• Stated task
Copy out each of the following records word for word, keeping every line unchanged.

• Entries
====

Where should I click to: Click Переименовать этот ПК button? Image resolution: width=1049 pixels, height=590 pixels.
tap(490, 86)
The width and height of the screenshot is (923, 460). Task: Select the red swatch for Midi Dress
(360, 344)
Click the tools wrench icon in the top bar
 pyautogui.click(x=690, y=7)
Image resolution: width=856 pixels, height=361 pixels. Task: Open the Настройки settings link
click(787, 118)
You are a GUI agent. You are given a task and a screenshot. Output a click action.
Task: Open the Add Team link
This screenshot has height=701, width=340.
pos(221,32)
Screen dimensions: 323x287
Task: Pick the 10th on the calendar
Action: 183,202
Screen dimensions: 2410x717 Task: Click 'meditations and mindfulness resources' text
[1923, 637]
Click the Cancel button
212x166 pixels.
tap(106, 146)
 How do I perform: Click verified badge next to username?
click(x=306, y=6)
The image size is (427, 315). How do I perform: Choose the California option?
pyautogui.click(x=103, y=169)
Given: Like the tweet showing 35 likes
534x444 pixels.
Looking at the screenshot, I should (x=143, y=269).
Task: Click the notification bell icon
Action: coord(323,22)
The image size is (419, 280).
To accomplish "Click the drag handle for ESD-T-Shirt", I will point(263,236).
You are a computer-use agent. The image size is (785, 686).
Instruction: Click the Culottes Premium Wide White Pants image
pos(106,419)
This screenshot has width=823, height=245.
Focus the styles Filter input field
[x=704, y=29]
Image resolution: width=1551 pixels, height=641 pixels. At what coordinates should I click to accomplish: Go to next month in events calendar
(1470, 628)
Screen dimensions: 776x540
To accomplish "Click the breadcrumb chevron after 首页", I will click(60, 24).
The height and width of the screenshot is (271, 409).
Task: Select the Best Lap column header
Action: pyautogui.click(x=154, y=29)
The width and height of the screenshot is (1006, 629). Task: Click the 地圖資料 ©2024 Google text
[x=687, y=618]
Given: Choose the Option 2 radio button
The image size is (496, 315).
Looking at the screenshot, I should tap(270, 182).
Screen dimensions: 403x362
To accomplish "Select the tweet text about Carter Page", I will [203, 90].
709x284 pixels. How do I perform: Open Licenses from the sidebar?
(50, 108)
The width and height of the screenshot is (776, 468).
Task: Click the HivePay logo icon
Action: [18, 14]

====

• Complete answer
Where should I click to: Click Переименовать этот ПК button? Image resolution: width=1049 pixels, height=590 pixels.
tap(490, 86)
The width and height of the screenshot is (923, 460). Task: Select the red swatch for Midi Dress
(360, 344)
Click the tools wrench icon in the top bar
 pyautogui.click(x=690, y=7)
Image resolution: width=856 pixels, height=361 pixels. Task: Open the Настройки settings link
click(787, 118)
You are a GUI agent. You are given a task and a screenshot. Output a click action.
Task: Open the Add Team link
This screenshot has height=701, width=340.
pos(221,32)
Screen dimensions: 323x287
Task: Pick the 10th on the calendar
Action: 183,202
Screen dimensions: 2410x717 Task: Click 'meditations and mindfulness resources' text
[1923, 637]
Click the Cancel button
212x166 pixels.
tap(106, 146)
 How do I perform: Click verified badge next to username?
click(x=306, y=6)
The image size is (427, 315). How do I perform: Choose the California option?
pyautogui.click(x=103, y=169)
Given: Like the tweet showing 35 likes
534x444 pixels.
Looking at the screenshot, I should (x=143, y=269).
Task: Click the notification bell icon
Action: coord(323,22)
The image size is (419, 280).
To accomplish "Click the drag handle for ESD-T-Shirt", I will point(263,236).
You are a computer-use agent. The image size is (785, 686).
Instruction: Click the Culottes Premium Wide White Pants image
pos(106,419)
This screenshot has width=823, height=245.
Focus the styles Filter input field
[x=704, y=29]
Image resolution: width=1551 pixels, height=641 pixels. At what coordinates should I click to accomplish: Go to next month in events calendar
(1470, 628)
Screen dimensions: 776x540
To accomplish "Click the breadcrumb chevron after 首页", I will click(60, 24).
The height and width of the screenshot is (271, 409).
Task: Select the Best Lap column header
Action: pyautogui.click(x=154, y=29)
The width and height of the screenshot is (1006, 629). Task: Click the 地圖資料 ©2024 Google text
[x=687, y=618]
Given: Choose the Option 2 radio button
The image size is (496, 315).
Looking at the screenshot, I should tap(270, 182).
Screen dimensions: 403x362
To accomplish "Select the tweet text about Carter Page", I will [203, 90].
709x284 pixels. How do I perform: Open Licenses from the sidebar?
(50, 108)
The width and height of the screenshot is (776, 468).
Task: Click the HivePay logo icon
Action: [18, 14]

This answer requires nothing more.